## Exercícios
1) No texto sobre o milésimo gol de Pelé, qual foi o placar do jogo entre Santos e Vasco?
2) Extraia todas as linhas que contêm a palavra "between".

Jornal Estado de Minas

editorial

O olhar de Pelé para as crianças continua atual

Era uma quarta-feira, o estádio do Maracanã estava lotado de torcedores, na expectativa do milésimo gol de Pelé, depois de uma contagem regressiva na qual o rei havia frustrado os torcedores, ao jogar na Paraíba e na Bahia. O zagueiro vascaíno Renê cometeu um pênalti na entrada da área, aos 33 minutos do segundo tempo. Pelé aprendera com Didi, na Seleção Brasileira da Copa de 1958, a dar a famosa paradinha, depois de três passos, antes de bater na bola e deslocar o goleiro. O argentino Andrada até saltou no canto certo, mas não evitou o gol. Era o dia 19 de novembro de 1969. O Santos venceu o Vasco por 2 a 1.




 
Depois do gol, o jogo parou por 20 minutos. Aos prantos, carregado pelos colegas, Pelé falou aos repórteres: “Pelo amor de Deus, olha o Natal das crianças, olha o Natal das pessoas pobres (…) Pelo amor de Deus, vamos pensar nessas pessoas. Não vamos pensar só em festa. Ouçam o que eu estou falando. É um apelo, pelo amor de Deus. Muito obrigado". Naquela data, em pleno regime militar, muitos viram demagogia na declaração, mas ela foi fruto de um episódio que ocorrera dias antes.

## Linhas fornecidas
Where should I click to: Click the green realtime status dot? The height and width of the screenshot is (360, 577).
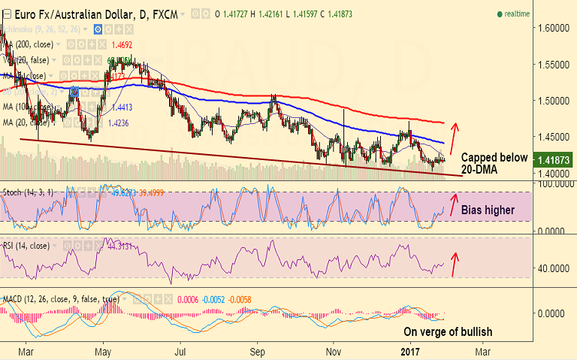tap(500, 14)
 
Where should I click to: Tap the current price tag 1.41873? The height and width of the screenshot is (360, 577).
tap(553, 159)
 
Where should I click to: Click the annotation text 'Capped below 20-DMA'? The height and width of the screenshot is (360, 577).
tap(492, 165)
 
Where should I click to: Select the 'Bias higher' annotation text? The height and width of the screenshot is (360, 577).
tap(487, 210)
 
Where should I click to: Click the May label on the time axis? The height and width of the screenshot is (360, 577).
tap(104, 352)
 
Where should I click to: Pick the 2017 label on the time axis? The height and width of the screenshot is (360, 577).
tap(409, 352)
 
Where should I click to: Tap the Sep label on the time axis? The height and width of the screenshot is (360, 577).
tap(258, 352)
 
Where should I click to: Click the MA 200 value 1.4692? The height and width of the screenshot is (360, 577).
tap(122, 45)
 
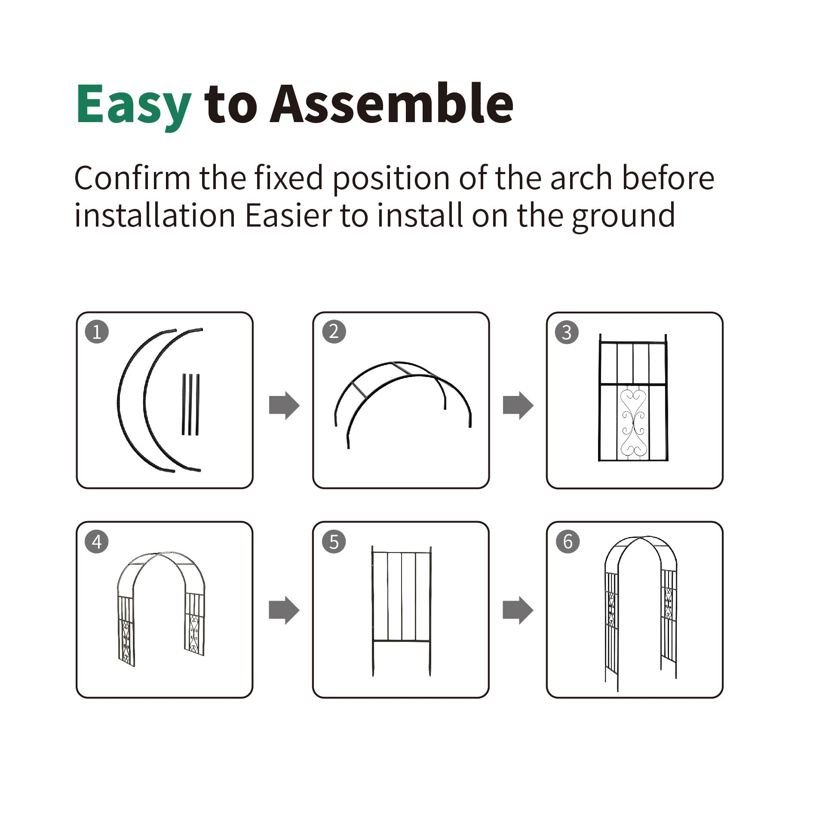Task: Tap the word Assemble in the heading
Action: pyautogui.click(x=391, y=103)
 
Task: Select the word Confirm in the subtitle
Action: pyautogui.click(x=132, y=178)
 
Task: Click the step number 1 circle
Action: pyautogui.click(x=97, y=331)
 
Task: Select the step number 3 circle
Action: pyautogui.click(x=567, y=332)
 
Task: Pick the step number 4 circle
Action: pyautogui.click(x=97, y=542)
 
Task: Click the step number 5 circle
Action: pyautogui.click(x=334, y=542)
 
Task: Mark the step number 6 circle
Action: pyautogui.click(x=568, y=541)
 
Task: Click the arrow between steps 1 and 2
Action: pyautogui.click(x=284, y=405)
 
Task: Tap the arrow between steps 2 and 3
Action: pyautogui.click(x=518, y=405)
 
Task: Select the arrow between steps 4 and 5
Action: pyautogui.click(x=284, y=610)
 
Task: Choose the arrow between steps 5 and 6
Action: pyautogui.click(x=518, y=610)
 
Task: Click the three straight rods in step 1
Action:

## Respostas abaixo
1) O Santos venceu o Vasco por 2 a 1.

2)
Task: Click the arrow between steps 1 and 2
Task: Tap the arrow between steps 2 and 3
Task: Select the arrow between steps 4 and 5
Task: Choose the arrow between steps 5 and 6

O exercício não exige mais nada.